Et là, comment as-tu jugé les batailles fédéralistes des radicaux?

Je dois dire que mon travail à Bruxelles a été essentiellement l'activité d'un fédéraliste. J'ai été en contact étroit avec Altiero Spinelli (3) et j'ai pu trouver une disponibilité totale et une forte coopération avec les différents parlementaires radicaux qui se sont succédés au Parlement européen, en commençant par Marco Pannella. Je peut donc donner acte du rôle que les radicaux ont exercé, avec d'autres, dans la bataille fédéraliste (hélas) malchanceuse d'Altiero Spinelli.

Le PRI et les radicaux: quelles sont les orientations et les passions que suscitent chez les républicains les batailles politiques radicales et la figure de Marco Pannella?

Le mouvement radical et la figure de Marco Pannella suscitent depuis toujours dans le parti républicain des réactions très fortes. Des réactions qui sont, pour la plupart, négatives. Le Parti radical est considéré par son style, par sa stratégie, son langage, comme un antagoniste. A mon avis cette opinion est fausse. Ces phases de refus absolu de la position radicale et de la personnalité même de Marco Pannella, s'alternent aussi, toutefois, à des phases d'amours soudains mais tout aussi fugaces.

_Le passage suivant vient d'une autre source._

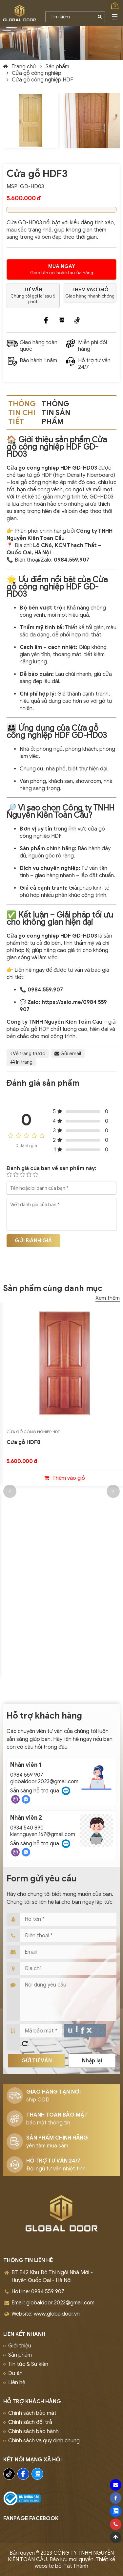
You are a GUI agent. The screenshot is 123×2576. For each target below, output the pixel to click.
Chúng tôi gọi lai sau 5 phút (33, 295)
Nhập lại (92, 2060)
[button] (9, 1491)
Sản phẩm (57, 66)
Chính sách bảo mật (32, 2413)
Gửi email (67, 1053)
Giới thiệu (19, 2346)
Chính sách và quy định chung (44, 2440)
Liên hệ (16, 2382)
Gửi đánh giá (33, 1240)
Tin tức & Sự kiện (28, 2364)
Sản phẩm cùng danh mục (52, 1288)
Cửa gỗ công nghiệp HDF (42, 80)
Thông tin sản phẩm (56, 412)
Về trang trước (27, 1053)
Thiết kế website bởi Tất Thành (75, 2562)
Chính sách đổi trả (30, 2422)
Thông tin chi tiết (22, 412)
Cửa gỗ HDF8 (23, 1442)
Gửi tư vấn (36, 2060)
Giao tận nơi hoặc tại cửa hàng (61, 269)
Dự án (15, 2373)
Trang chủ (23, 66)
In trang (21, 1062)
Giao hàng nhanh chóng (90, 293)
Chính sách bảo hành (33, 2431)
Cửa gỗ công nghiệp (36, 73)
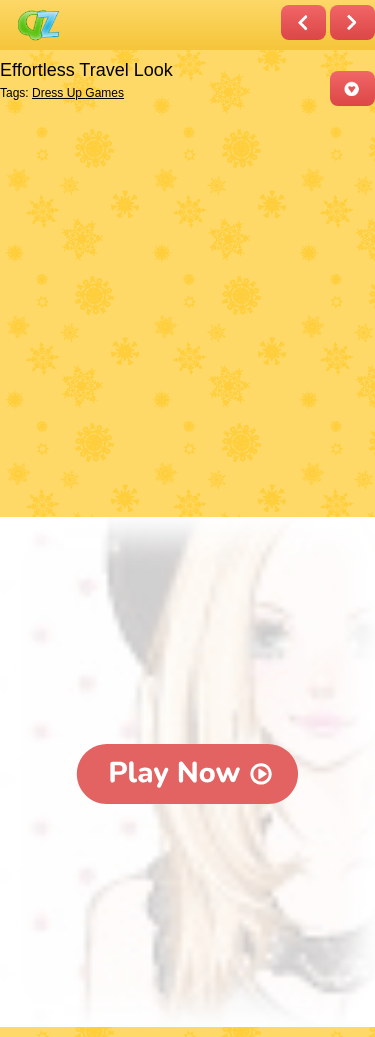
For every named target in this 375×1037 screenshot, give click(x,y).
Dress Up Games (78, 93)
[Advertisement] (187, 313)
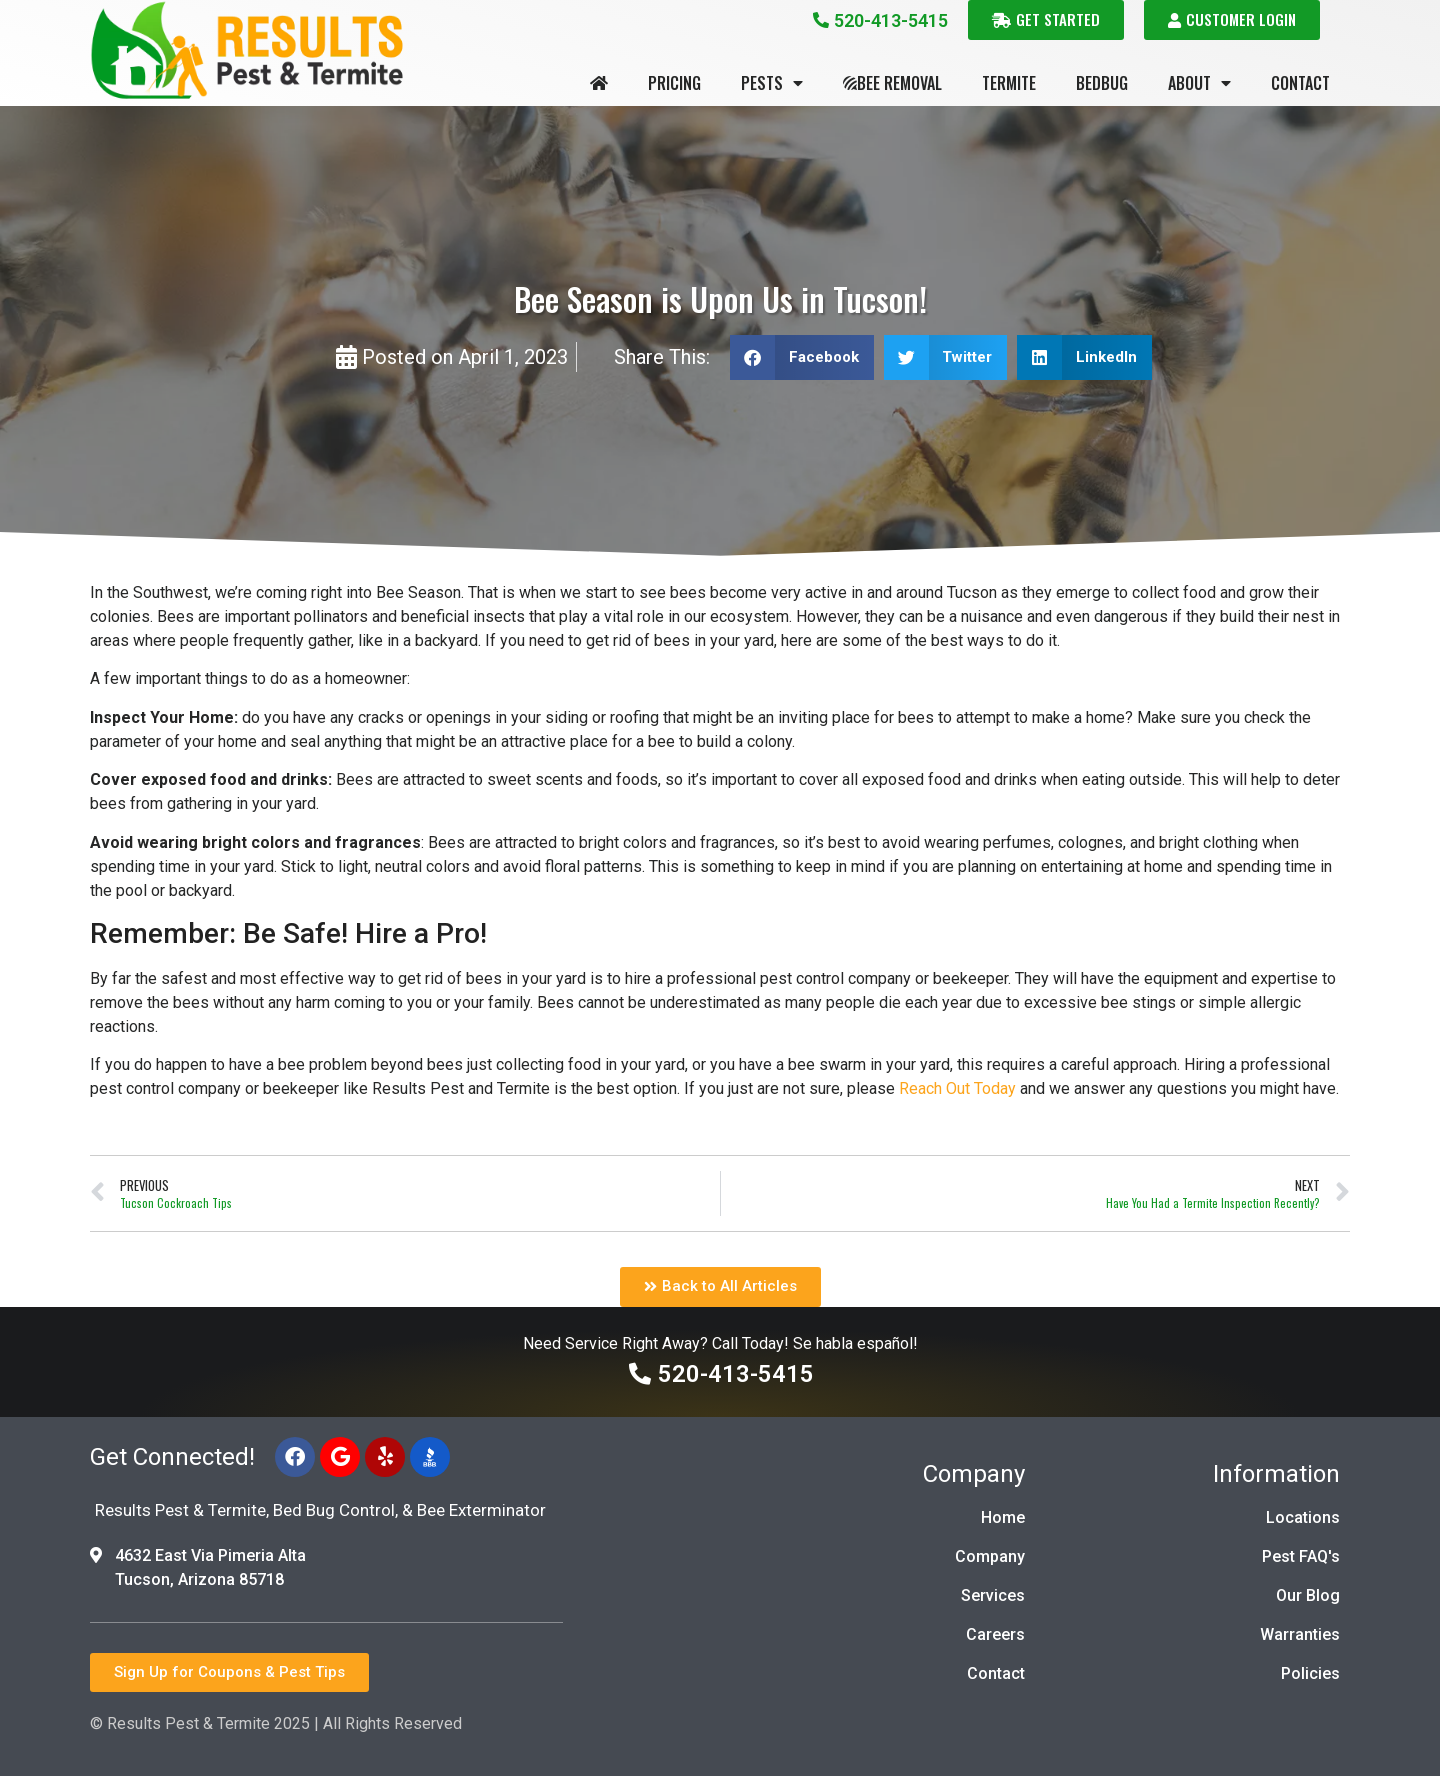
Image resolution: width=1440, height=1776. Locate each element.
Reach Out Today (957, 1088)
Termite (1009, 83)
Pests (772, 83)
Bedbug (1102, 83)
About (1199, 83)
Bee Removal (892, 83)
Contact (1300, 83)
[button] (802, 357)
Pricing (674, 83)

Et maintenant dans quelle phase sommes-nous?

On se fait la cour.

-----

N.d.T

1 - FORTUNA LORIS. (Breno 1924 - Udine 1985). Homme politique, italien. Présentateur, en 1965, du projet de loi sur le divorce approuvé au parlement, après des années d'initiatives et de batailles menées aux côtés du Parti radical, en 1970. Présentateur aussi de projets de loi sur l'avortement et sur l'euthanasie passive (mais ce dernier n'est pas passé). Ministre de la Défense civile et des affaires communautaires.

2 - LA MALFA UGO. (Palerme 1903 - Rome 1979). Homme politique, italien. Parmi les fondateurs du Parti d'Action (1942), il adhéra ensuite au Parti républicain (1948) en transformant sa physionomie, pour essayer d'en faire le parti libéral moderne lié aux forces de production. Il fut son secrétaire de 1965 à 1975, et ensuite président. Plusieurs fois ministre et vice-président du Conseil (1974-76). Un des pères de la libéralisation du commerce dans l'après-guerre.

3 - SPINELLI ALTIERO. (Rome 1907 - 1986). Pendant le fascisme, de 1929 à 1942, il fut emprisonné comme leader des jeunes communistes. En 1942 il rédigea avec Ernesto Rossi le "Manifeste de Ventotene", dans lequel on affirme que seule une Europe fédérale pourra éviter le retour des guerres fratricides sur le continent européen et lui rendre un rôle mondial. A la fin de la guerre, il fonda avec Rossi, Eugenio Colorni et d'autres, le Mouvement Fédéraliste Européen. Après la crise de la Communauté Européenne de Défense (1956) il devint membre de la Commission Europe, suivant de ce poste d'observation et critiquant l'évolution des structures communautaires. En 1979 il fut élu au Parlement Européen dans les listes du Parti Communiste italien (PCI), devenant l'esprit directif dans la réalisation du projet de traité adopté par ce Parlement en 1984 et connu précisément comme le "Projet Spinelli".